Anti-EMMPRIN antibody treatment reduces MMP activity in the CNS. A–C, Inflamed vessels with numerous CD45+ cells both within the perivascular cuff and invading the CNS parenchyma (B; asterisk and arrow, respectively) were observed in cerebellum cryosections of EAE mice with no treatment or isotype control antibody treatment (A, C), double-immunofluorescence stained for pan laminin (green) and CD45+ (red). B, D, E, Immunofluorescence staining for pan laminin (red) coupled with in situ zymography (green) showed MMP activity corresponding to the sites where leukocytes infiltrate the glia limitans to enter the CNS parenchyma. F, In EAE mice treated with anti-EMMPRIN antibody, double-immunofluorescence staining showed CD45+ cells to be restricted to the perivascular cuff, with very little to no infiltration into the CNS parenchyma.

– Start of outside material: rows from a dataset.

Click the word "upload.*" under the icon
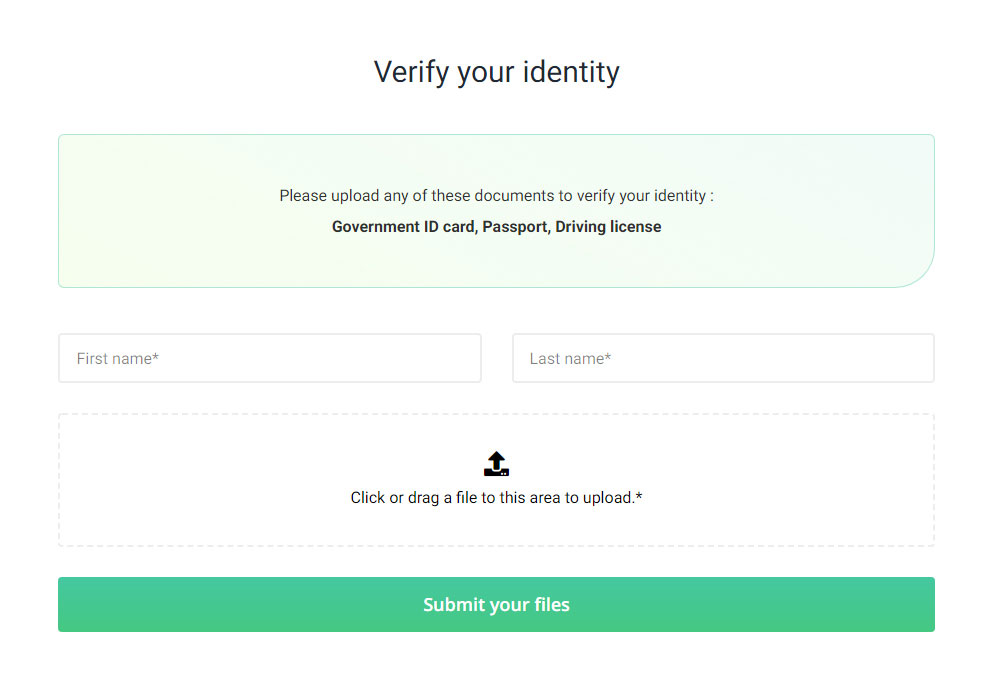 (x=610, y=498)
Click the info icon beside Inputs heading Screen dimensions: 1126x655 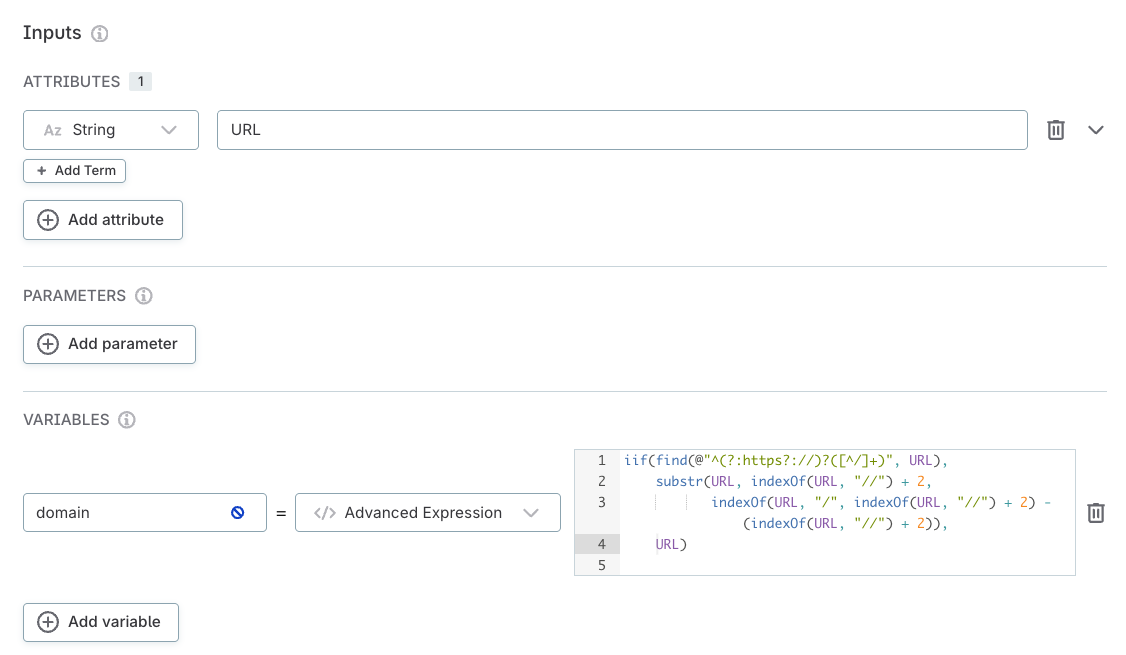point(99,33)
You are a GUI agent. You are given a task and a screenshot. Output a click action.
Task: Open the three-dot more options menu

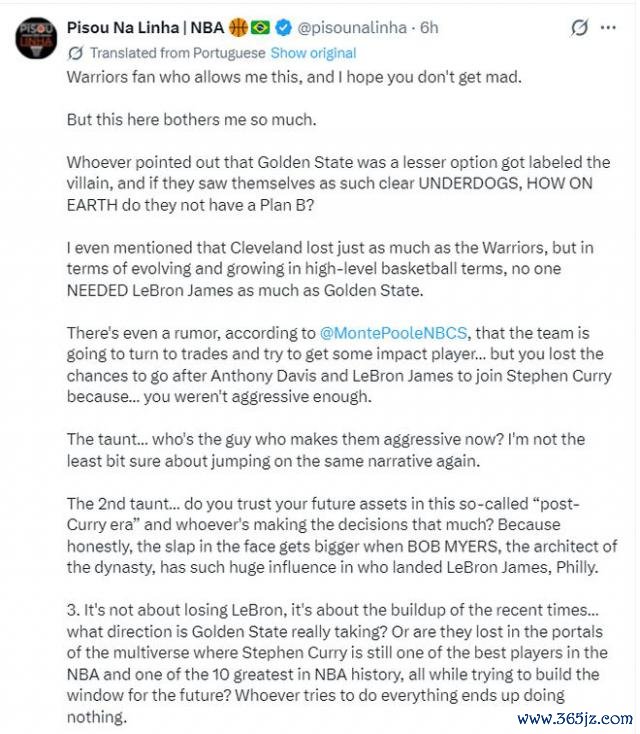pos(608,28)
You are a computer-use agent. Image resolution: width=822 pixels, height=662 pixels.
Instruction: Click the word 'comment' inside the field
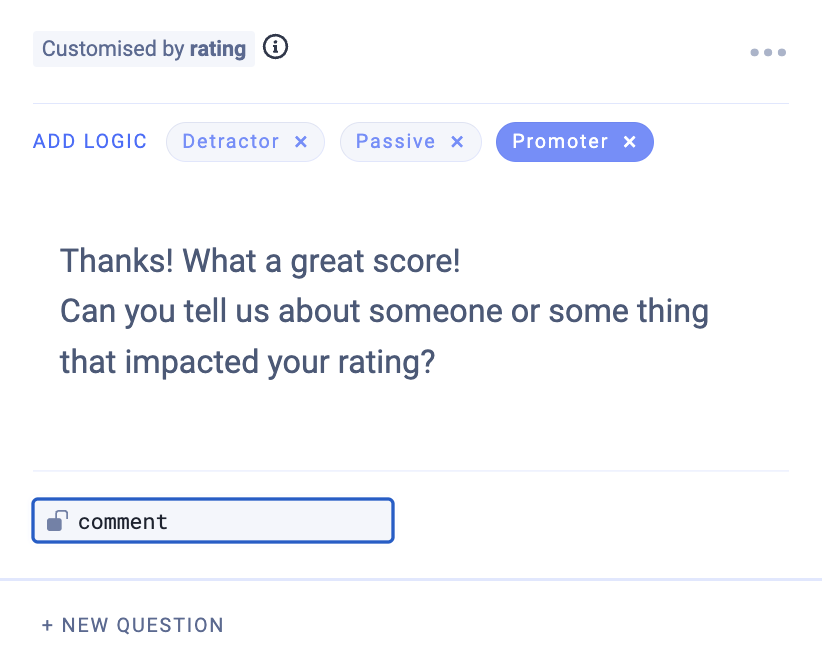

G–I, Immunofluorescence coupled with in situ zymography for MMP activity and gelatin gel zymography showed a reduction in MMP-2 and MMP-9 activity and levels with anti-EMMPRIN treatment. Coomassie blue was used to stain a nongelatin gel to verify equal sample loading on gel zymograms (I). In all cases, results are representatives from two independent experiments with at least three animals per treatment in each group.